Shapiro was a noticeably diminutive woman, in her prime being at most 59 inches (1.5 metres) tall and even shorter in her old age. She was affectionately described by one of her colleagues as "a tiny Titan".

In declining health, Shapiro retired from active professional duties at Juilliard in the summer of 2020 at the age of 90, and was awarded the title of director emerita.

==Later life==
Throughout her career, first at RADA and then at Juilliard, Shapiro built and preserved sustaining and often loving relationships with many of her students. In a video interview at Juilliard in 2016 Shapiro said, "the wonderful thing about teaching is you never know how many lives you touch."

In 2002 she outlined her views on teaching drama to young people:
 "With young actors you know that maybe they couldn't have done it without you. It's not that you give young people talent, but you are able to sense the deep resources within people and find a way to make them feel they can do anything. That means understanding them, and having faith and, I think, humanity."

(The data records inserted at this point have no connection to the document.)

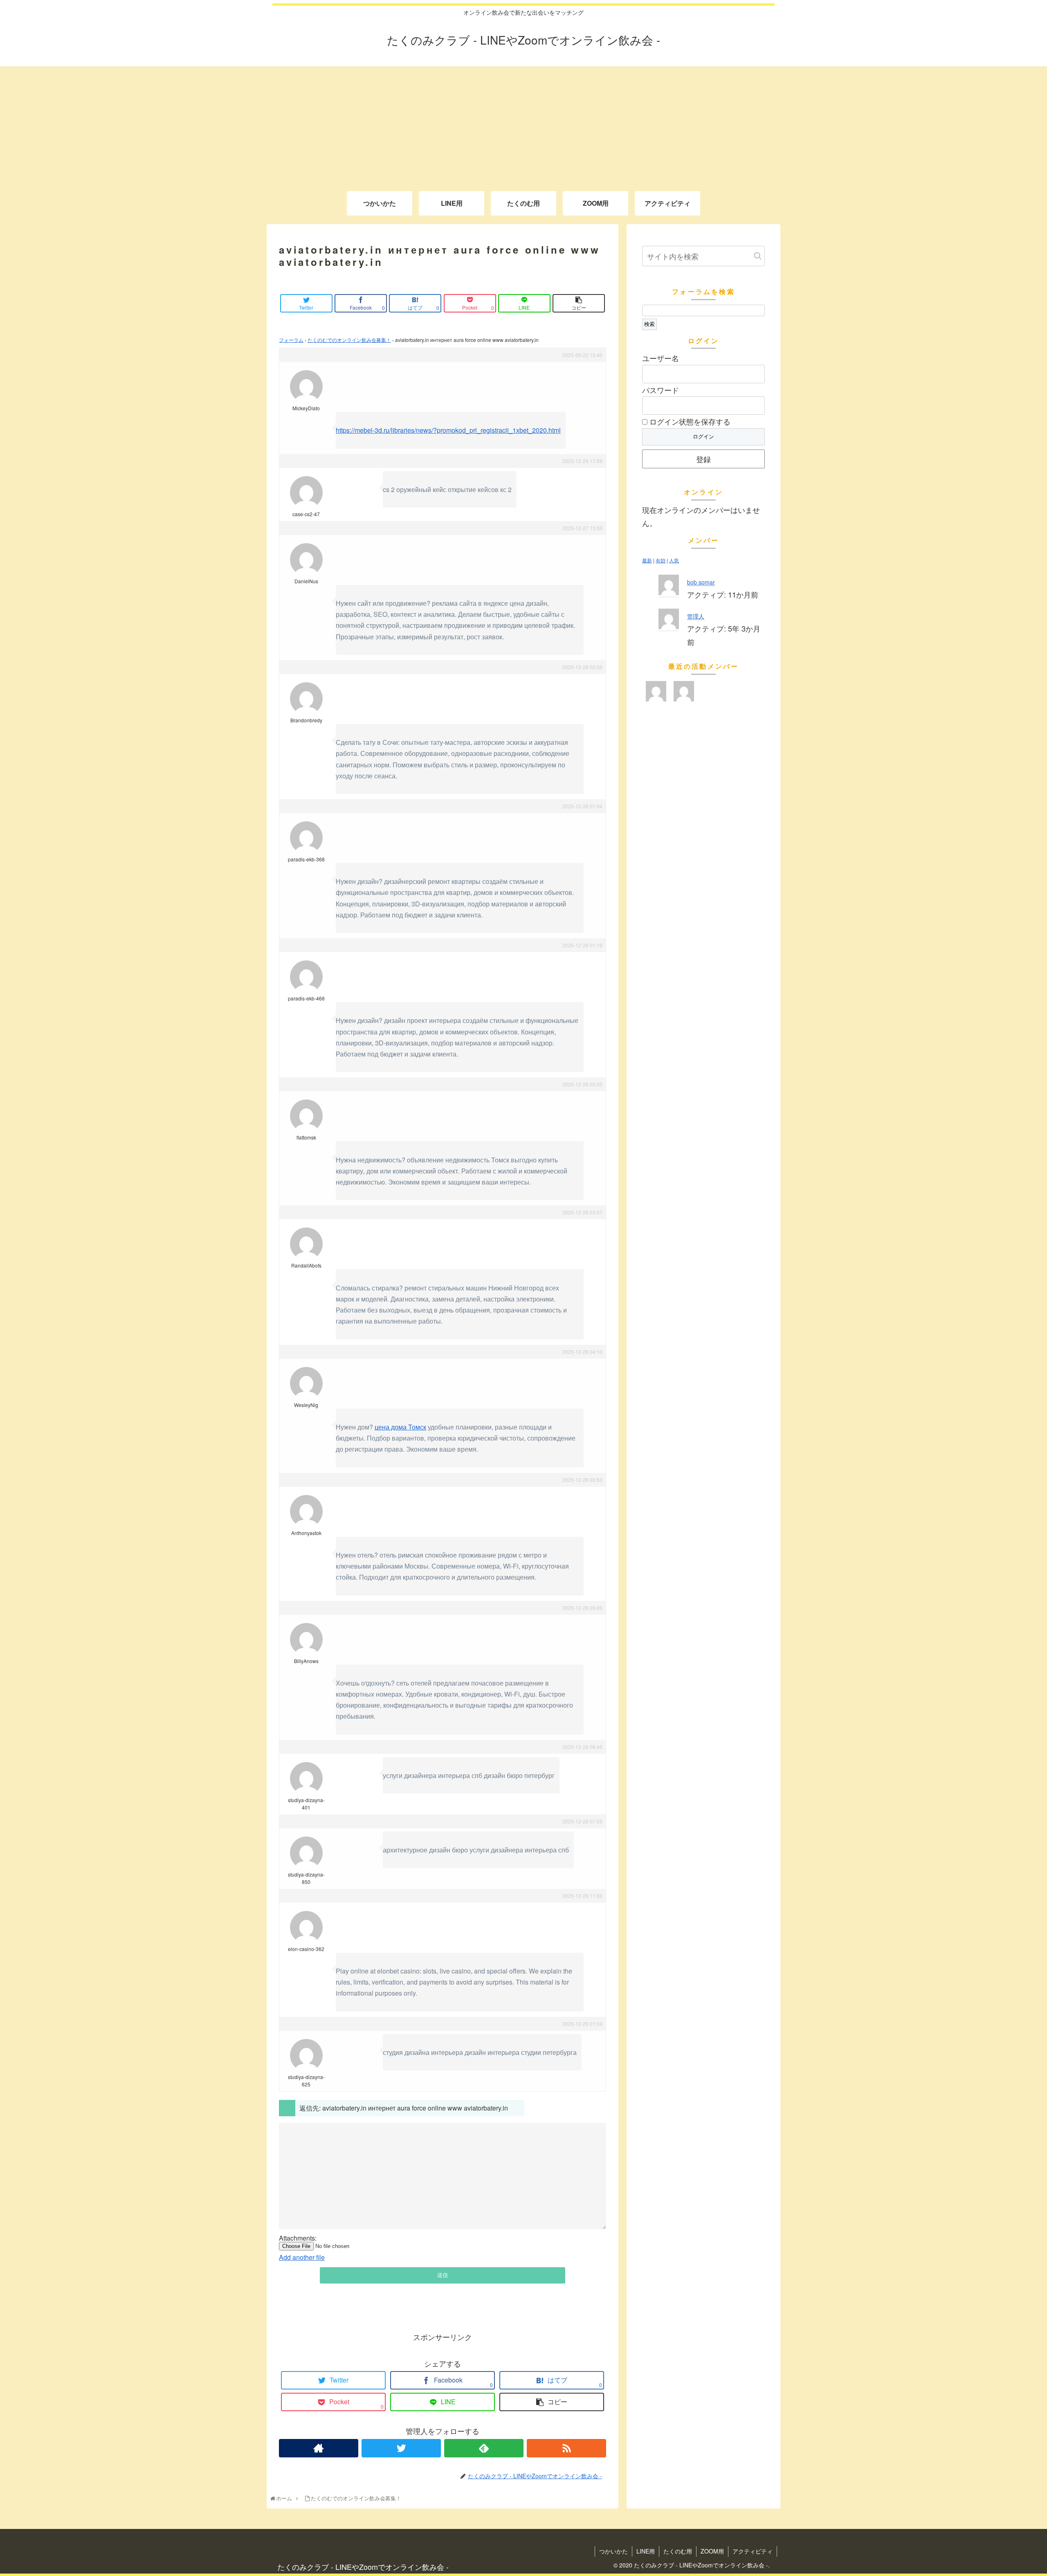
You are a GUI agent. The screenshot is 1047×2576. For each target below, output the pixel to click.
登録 (703, 459)
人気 (674, 560)
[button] (757, 256)
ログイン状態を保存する (688, 421)
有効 (660, 560)
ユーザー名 (660, 358)
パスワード (660, 389)
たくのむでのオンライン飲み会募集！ (349, 339)
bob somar (701, 582)
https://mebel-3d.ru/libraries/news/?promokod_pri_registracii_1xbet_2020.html (448, 430)
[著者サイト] (318, 2448)
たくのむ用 (677, 2551)
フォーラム (291, 339)
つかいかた (613, 2551)
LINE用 (645, 2551)
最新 (647, 560)
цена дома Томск (400, 1427)
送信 (442, 2275)
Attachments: (298, 2238)
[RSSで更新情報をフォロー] (566, 2448)
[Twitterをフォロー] (401, 2448)
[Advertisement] (523, 123)
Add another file (302, 2257)
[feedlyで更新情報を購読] (484, 2448)
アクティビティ (752, 2551)
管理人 (695, 616)
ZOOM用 (712, 2551)
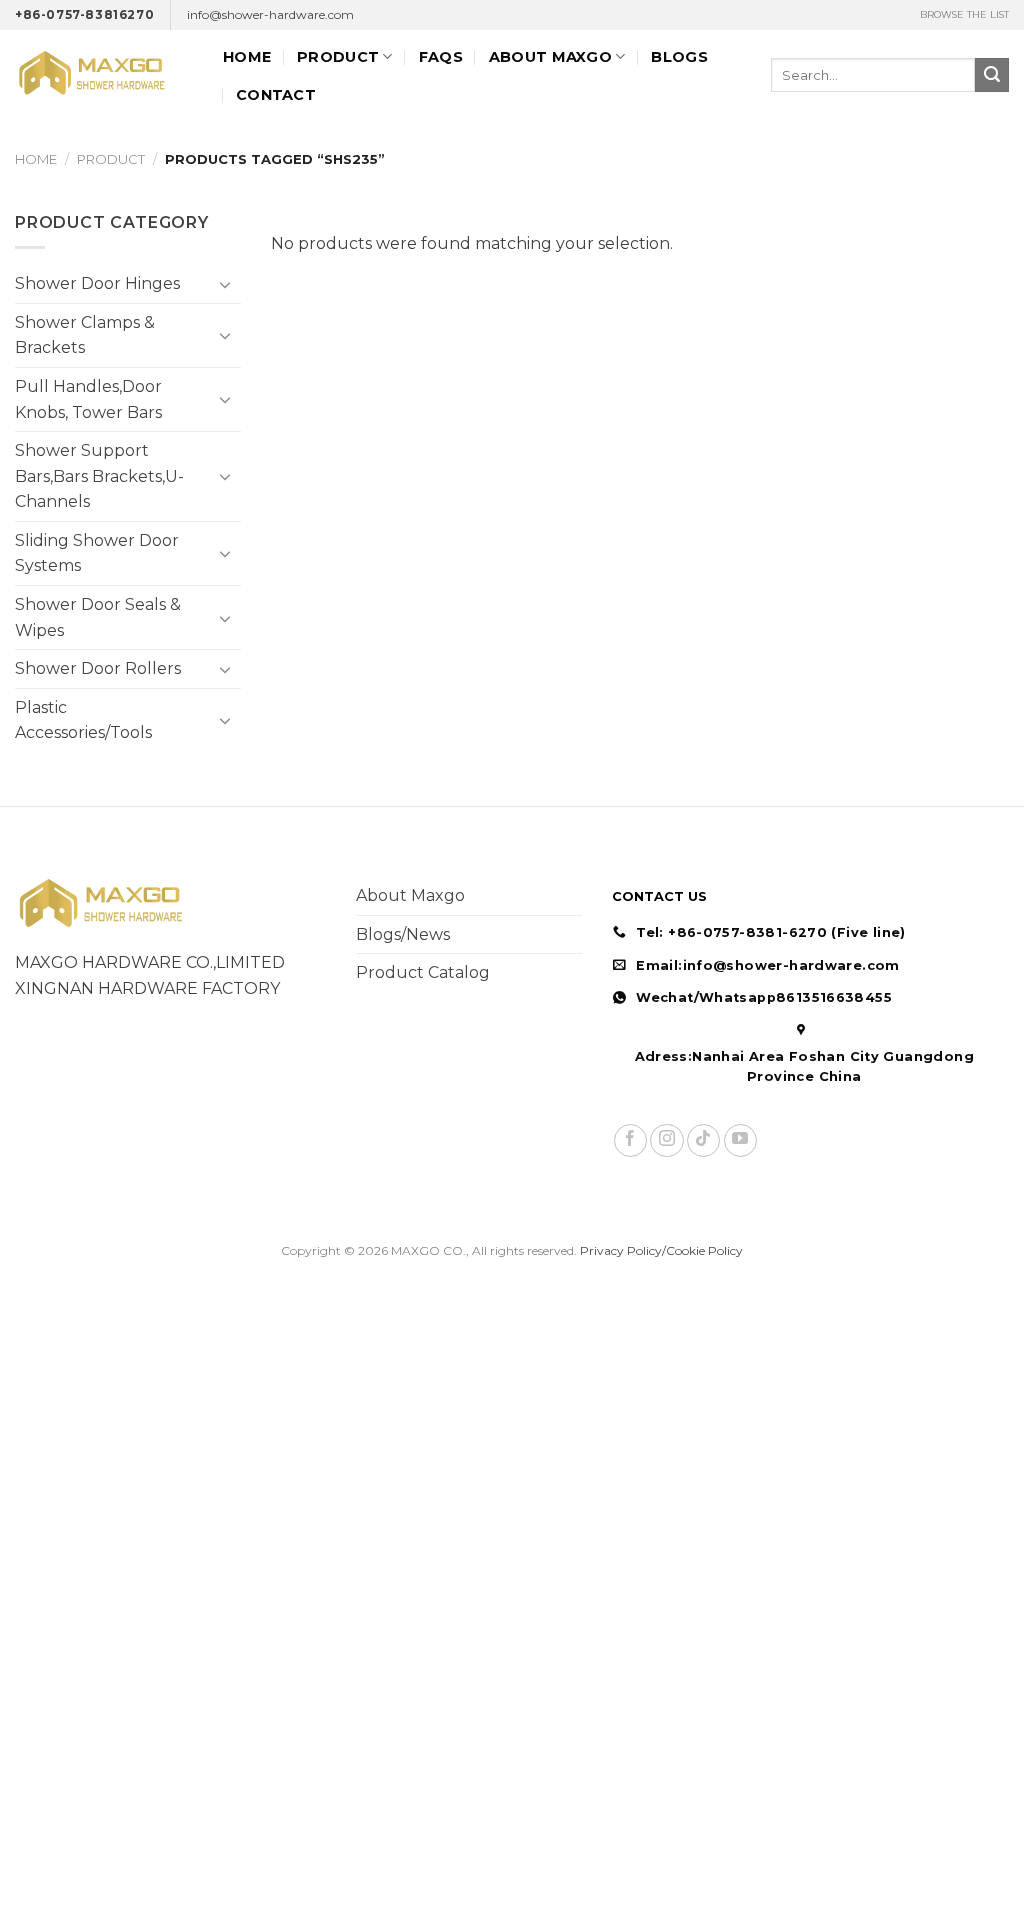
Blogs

Some students found Shapiro difficult to work with, but on the whole she was held in high regard, viewed with occasional trepidation, and often loved by her students. The British actor Michael Simkins, in his autobiography, recalled his first meeting with Shapiro at RADA:
 "The door opens and in walks a natty little South African woman in her early fifties with a weatherbeaten face and dyed black hair. Eve Shapiro has a crisp, businesslike approach, which suggests formal cordiality just above a steely core."
A Juilliard Vocal Arts student, Devon Guthrie, recalled that "Eve was one of the reasons why I chose to study at Juilliard ... To this day I use the techniques and wisdom she taught."

Many faculty colleagues appreciated Shapiro's talents. Hugh Cruttwell, John Fernald's successor as principal of RADA during Shapiro's time there, said of her: "She has a remarkable gift of getting the best out of each actor. Group after group has found her a uniquely valuable teacher and director." Stephen Wadsworth, Director of the Artist Diploma in Opera Studies program at Juilliard, celebrated Shapiro's "impeccable taste, deep knowledge of the dramatic repertoire ... her wit, her love of talent, and her utterly original and masterly pedagogy — incredibly gentle yet firm ..."

During a brief retirement before the end of her life, Shapiro was filmed in her apartment by her former acting student turned film director Eve Annenberg who was making a documentary about three women friends of much the same age, Elizabeth Smith, Margot Harley and Shapiro, all of whom had worked together at Juilliard. Shapiro's health was failing. "The moment I had cameras in place, it seemed, Eve became aphasic," wrote Annenberg in 2023. "Which was especially tragic as she had wanted so much to go on record about her beloved, late partner, Lois."

Shapiro died in New York on 1 December 2022 at the age of 92.